Planning your case archiving process
Plan your case archiving and purge process to ensure an efficient implementation.
- Run a report on the cases that you plan to archive. You can use the final reports to verify that the process succeeded.
- To search your archived cases properly, optimize the properties in your case
worktable you want to search when the case data is archived in Pega Cloud File Storage. If you purchased and enabled Business Intelligence Exchange
(BIX) to extract your case data, in your Filter Criteria, ensure that you
clear Use last updated time as start before optimizing
properties for search.
Use the pxUpdateDateTime filter instead to enable incremental extractions. This avoids creating new indexes that cause all your properties to become optimized, leading to performance issues.
You may need to submit a cloud-case request to add an index on pxUpdateDateTime to improve search performance.
For more information, see Creating and running an Extract: Filter Criteria.
- Ensure that you do not need to reopen the cases that you archive. Reopening an archived case requires contacting Pega Supportand providing a compelling business reason to complete the action. For more information, see Reviewing archived case data.
- Resolve all cases below the top level in the case hierarchy, where the top-level case is resolved according to its archival policy. For more information, see Case archiving and purge overview.
- If you have imported a Rule-Admin-Product (RAP) rule with the Data-Retention-Policy class instances, review the archiving and purging policies for your cases, as this import overrides the case archival polices.
- To check the performance of your archival process (see steps c. and d.), make a
cloud change request to add custom indexes to the case type worktable and on the
pr_metadata table by using My Support Portal.
Include the following index statements to the cloud change request:
Index on the worktable for the case type Index on pr_metadata (pxobjclass, pyresolvedtimestamp) INCLUDE (pystatuswork, pzinskey) WHERE pxcoverinskey IS NULL (pyisparent, pyarchivestatus) include (pzinskey)

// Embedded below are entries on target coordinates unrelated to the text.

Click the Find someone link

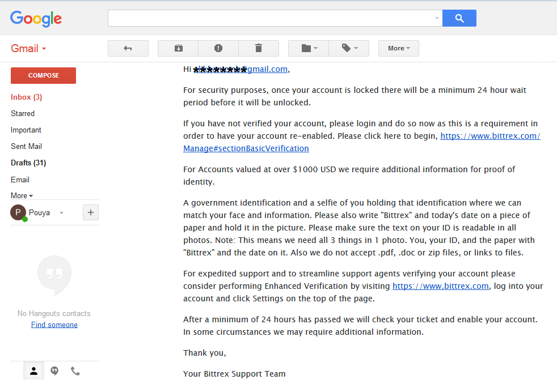pos(54,325)
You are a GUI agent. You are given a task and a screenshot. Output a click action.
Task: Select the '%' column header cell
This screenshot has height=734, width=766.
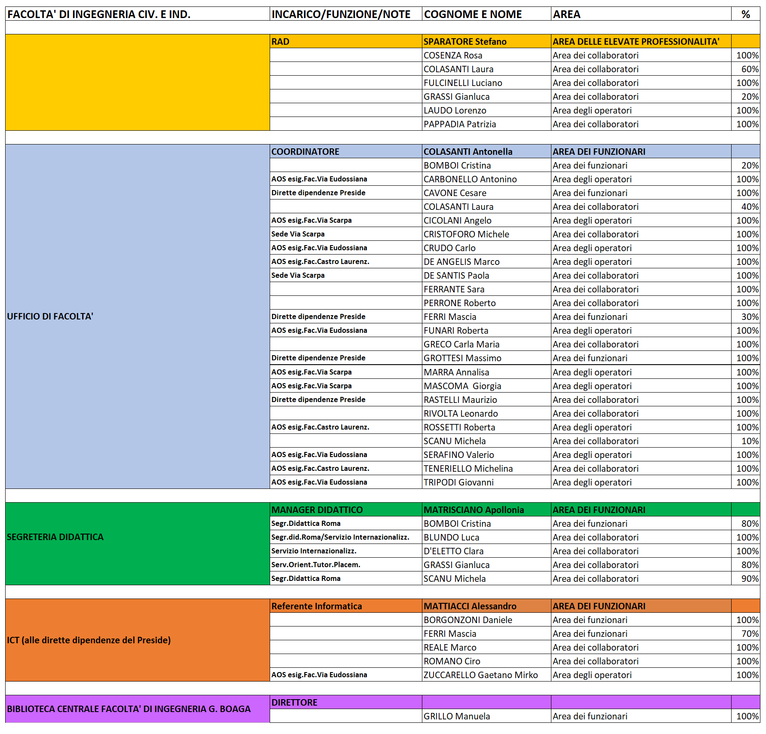point(745,14)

Running a successful archiving and purge process means archiving and purging cases faster than the rate that the cases become eligible for archiving. When you start the archiving and purge process, you might have a backlog of cases that are eligible for archiving and purge; this backlog keeps growing with more cases becoming eligible for archiving and purge every day.

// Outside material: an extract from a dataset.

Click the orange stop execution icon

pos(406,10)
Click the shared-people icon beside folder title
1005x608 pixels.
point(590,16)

When running archival jobs, use the dataarchival/dailyLimitPerPolicy setting to change the rate at which you archive eligible cases.
When running purge jobs, use the dataarchival/purgeQueryLimit to change the rate at which a subquery deletes records.

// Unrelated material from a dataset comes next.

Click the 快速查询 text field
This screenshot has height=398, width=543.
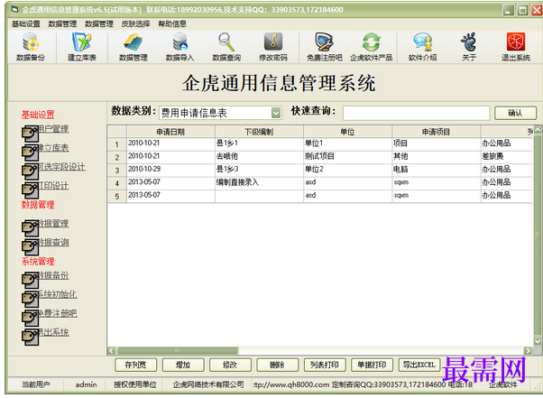(416, 113)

Plan to run your archive and purge jobs at an initial faster rate to clear your backlog.
Find out the number of cases in your initial backlog and the rate at which cases become eligible for archiving.
Determine a period of low-system load, then schedule an archive and purge process that finishes during that time period.
For example, your system might experience low system load every day for five hours or every weekend for 12 hours.
For more information, see Scheduling the case archival process.
Determine how high your rate of archiving and purge can go by performing an experiment:
- Start the experiment by setting a low rate in the dataarchival/dailyLimitPerPolicy and dataarchival/purgeQueryLimit dynamic system settings, respectively.
- Run a process with the following jobs with the low value for the
number of cases:
For more information, see Case archiving and purging overview.
- Monitor the progress of your case archiving process. For more information about monitoring the progress of your case archiving process, see Monitoring the progress of your case archival process.
- Determine the performance impact and time that this low rate of archive and purge process takes.
- Run the archiving process again with an increased rate of
archiving and purging.
A faster rate of archiving impacts system resources more and takes longer to complete.In Pega Platform version 8.5.2 and earlier, the pyPegaPurger job can take a significant amount of time that even a small value, such as 5000, for the setting dataarchival/purgeQueryLimit can cause timeout errors. If you encounter an error, use a smaller value for dataarchival/purgeQueryLimit and then schedule multiple runs of only the pyPegaPurger job until the pr_metadata is empty. This indicates that all cases processed by pyPegaCopier and pyPegaIndexer have been purged by pyPegaPurger.
- Continue to increase the rate to determine a maximum that completes the process within the low system load duration and within an acceptable system impact.
Clear your backlog by using the maximum rate found above. The maximum rate of archiving and purging determines the time frame for clearing your backlog.
Adjust the archiving and purging process after clearing your backlog.
Run your archive and purge jobs twice a day instead of once if your rate does not exceed the rate at which cases become eligible for archiving.
- If your current rate of archiving and purging meets or exceeds the rate at which cases become eligible for archiving, keep that archiving rate.
- If your current rate of archiving is slower than the rate at which cases become eligible for archiving, plan to run your archival and purge jobs more frequently to archive faster.